SNP thought police feel the wrath of JK
IN a typically courageous and combative intervention, JK Rowling comprehensively demolished Scotland’s flawed Hate Crime Act, challenging police to arrest her if they believed she was breaking the new law.
We know from experience this champion of women’s rights isn’t easily intimidated, no matter how much abuse she’s subjected to. Yesterday she proved it again.
Taking to Twitter, the novelist defied veiled SNP threats that her steadfast refusal to accept that a biological male can become a woman could be a crime and tore into the iniquity of the legislation.
Risibly, Scottish First Minister Humza Yousaf had blamed ‘actors on the Right’ for whipping up opposition to the Act. This must have come as a surprise to Rowling, who once donated £1million to Labour.
And to Peter Tatchell, dauntless campaigner for gay and trans rights over decades. And Joanna Cherry, a former frontbencher in Mr Yousaf’s own party.
They all believe this Act to be at best misguided, at worst Orwellian. Even the police who are meant to enforce it have grave misgivings. How are they supposed to determine where passionate belief ends, and hatred begins?
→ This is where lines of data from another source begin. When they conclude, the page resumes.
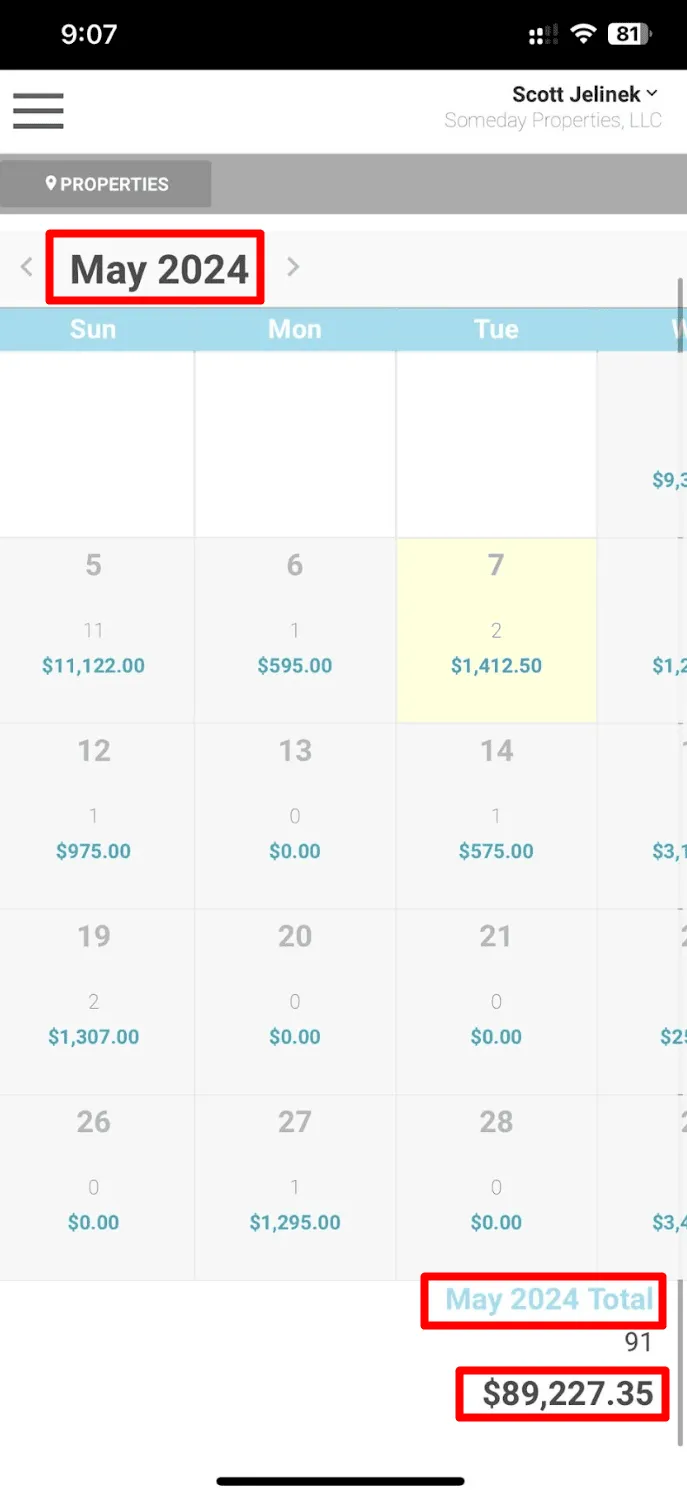
Task: Click the May 2024 month title
Action: 158,269
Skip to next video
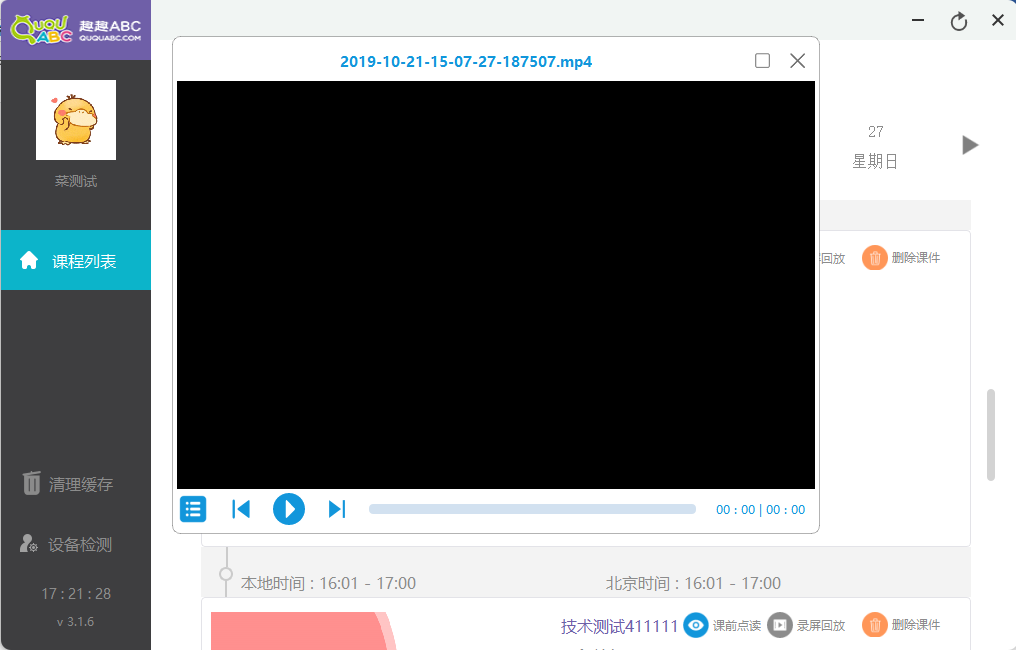The width and height of the screenshot is (1016, 650). click(x=337, y=509)
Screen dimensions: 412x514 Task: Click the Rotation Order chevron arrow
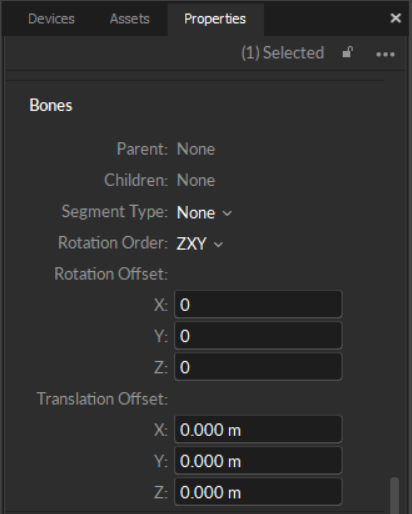click(218, 245)
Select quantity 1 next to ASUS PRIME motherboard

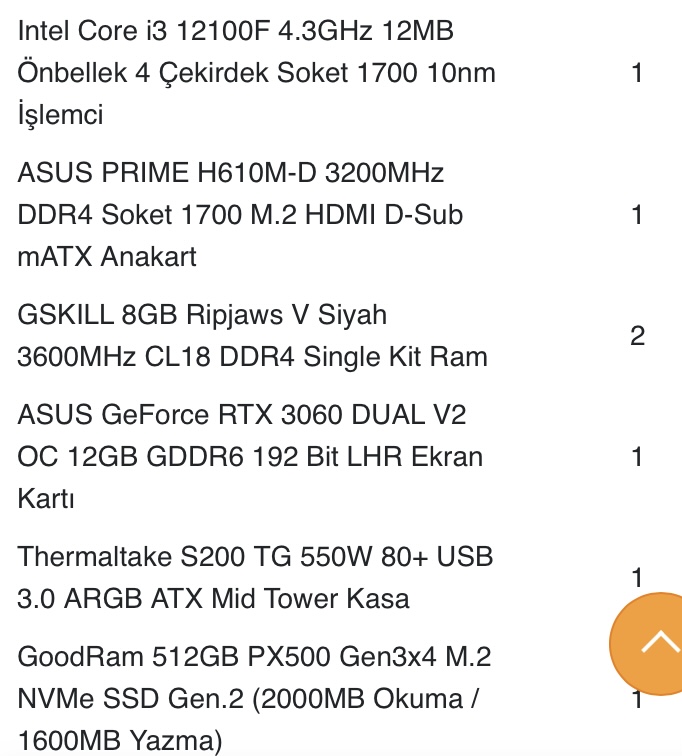click(x=637, y=215)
An equally vexed question is why trans women are included in the list of six protected groups, but biological women aren’t. As Rowling puts it: ‘ Scottish lawmakers seem to have placed higher value on the feelings of men performing their idea of femaleness than on the rights and freedoms of actual women and girls.’
Then there is the issue of third-party complaints, which can be made by anyone at special ‘hubs’. Just imagine the glee with which activists will denounce opponents as haters on the grounds that they hold the ‘wrong’ opinions.
How on earth has it come to this, where expressing legitimate personal beliefs can be construed as criminal? Scotland was once the cradle of the Enlightenment. Three centuries on, it’s becoming a repressive dystopia.